Mehrere Soziologen haben eine Arbeitszeitverkürzung, finanziert durch staatliche Zuschüsse, vorgeschlagen. Zwei in Deutschland lehrende Sozioökonominnen und der Soziologe Jörg Flecker von der Uni Wien stellten im Rahmen einer Online-Pressekonferenz von "Diskurs. Das Wissenschaftsnetz" mehrere Ideen für kürzere Arbeitszeiten vor, um Arbeitsplätze in der Coronakrise zu schaffen und zu erhalten.
Flecker verwies auf den unterschiedlich hohen Personalaufwand verschiedener Branchen und schlug als Ausgleich vor, die Sozialversicherungsbeiträge auf eine Wertschöpfungsabgabe umzustellen. Entscheidend seien Regeln, um die Arbeitszeit tatsächlich zu verkürzen. So gelte in Norwegen eine Wochenarbeitszeit von 37,5 Stunden und die tatsächliche Wochenarbeitszeit liege im Schnitt bei 37,8 Stunden. In Frankreich hingegen sei die tatsächliche Arbeitszeit trotz 35-Stunden-Woche über die Jahre wieder auf 39 Stunden gestiegen.
Die in Berlin lebende Sozioökonomin Stefanie Gerold erklärte, dass empirische Studien zu dem Schluss kommen, dass eine Arbeitszeitverkürzung positive Effekte auf die Beschäftigung habe. Da aber eine kürzere Arbeitszeit zu höheren Kosten für ein Unternehmen führt, die womöglich durch einen Stellenabbau ausgeglichen werden müssen, schlägt Gerold unter anderem staatliche Zuschüsse vor. Wichtig sei, dass Firmen nicht zu stark belastet würden und die Mitarbeiter nicht die vollen Kosten tragen müssten.
Arbeitsplätze sichern
Gerold lenkte des Blick auf das Beispiel von Volkswagen aus 1993. Beim deutschen Autobauer seien damals 30.000 Arbeitsplätze gesichert worden, weil die Mitarbeiter ihren Stundenausmaß von 36 auf 28,8 Stunden reduziert und auf 16 Prozent ihres Einkommens verzichtet hätten. Gerold verwies auch auf das Solidaritätsprämienmodell des Arbeitsmarktservice (AMS) und ging auf Vorschläge von SPÖ, Gewerkschaft und Arbeitskammer ein. Ein arbeitsmarktpolitischer Hebel ist für Gerold die Knüpfung von Förderungen an Neueinstellungen.
Die an der Universität Duisburg-Essen lehrende Professorin Miriam Rehm betonte, dass eine Arbeitszeitverkürzung geschlechtergerecht gestaltet sein müsse. In der Coronakrise habe sich gezeigt, dass Frauen aus der Erwerbsarbeit herausgefallen seien, um die Betreuung der Kinder zu übernehmen. Sie schlug eine Vier-Tage-Woche vor, getragen vom Mitarbeiter selbst, dem Arbeitgeber und aus Steuermitteln.

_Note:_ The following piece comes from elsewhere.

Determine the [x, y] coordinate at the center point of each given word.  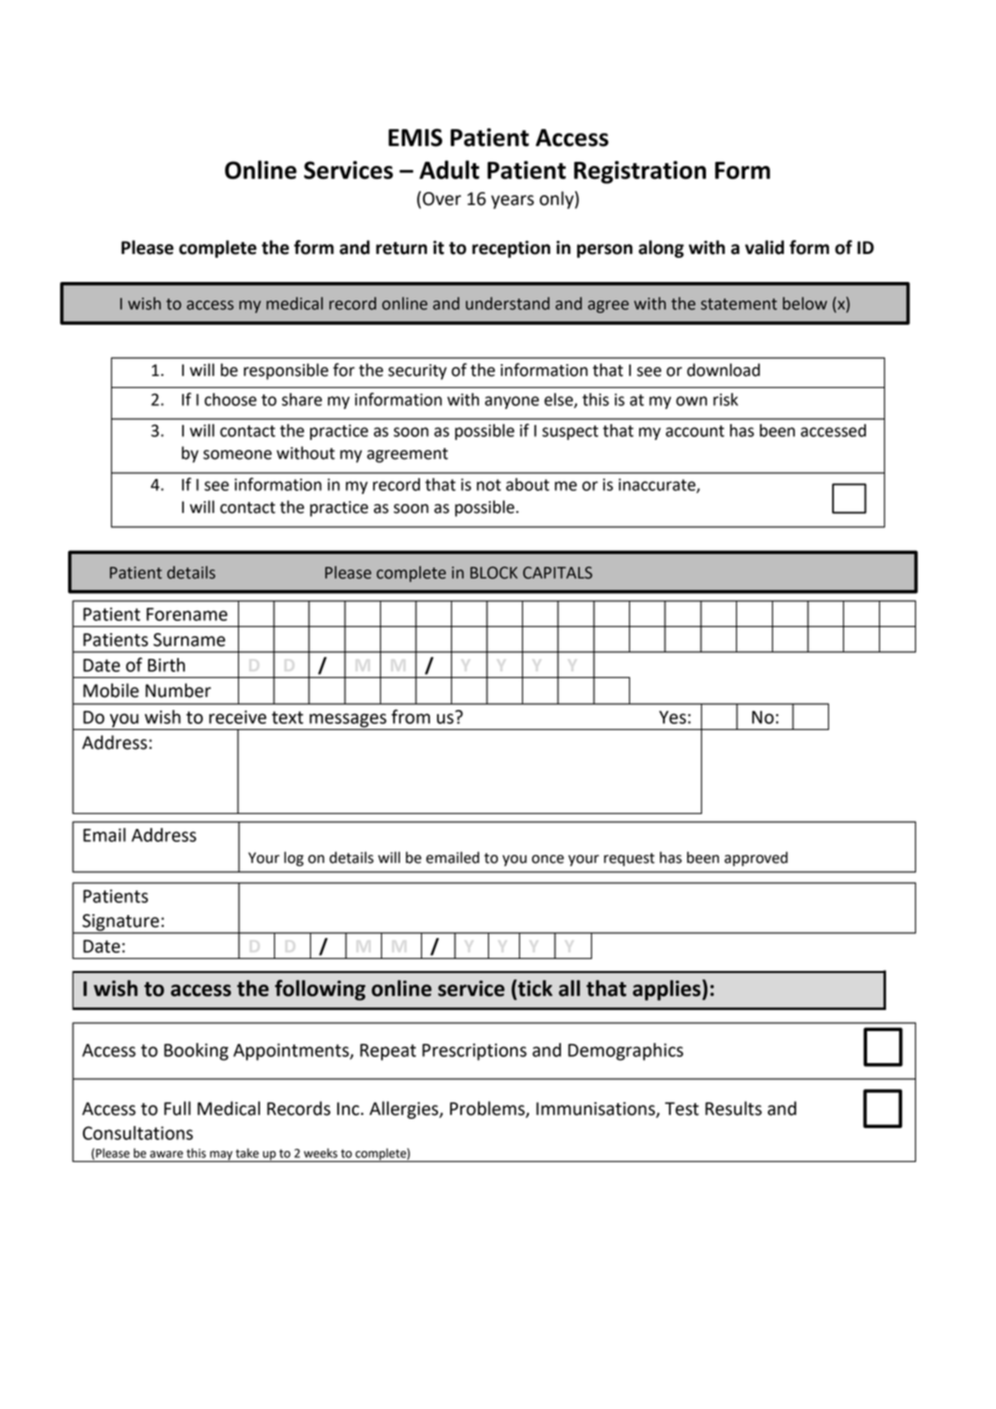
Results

"Diskurs. Das Wissenschaftsnetz" ist ein Verein, dessen Ziel es ist "evidenzbasiert im öffentlichen Diskurs zu intervenieren". So äußerten sich Mitglieder des Netzwerkes in der Vergangenheit kritisch zur Rettung der Austrian Airlines (AUA) und zum Handelsabkommen Mercosur. Die Initiative bringt sich medial auch in umweltpolitischen und sozialen Fragen ein.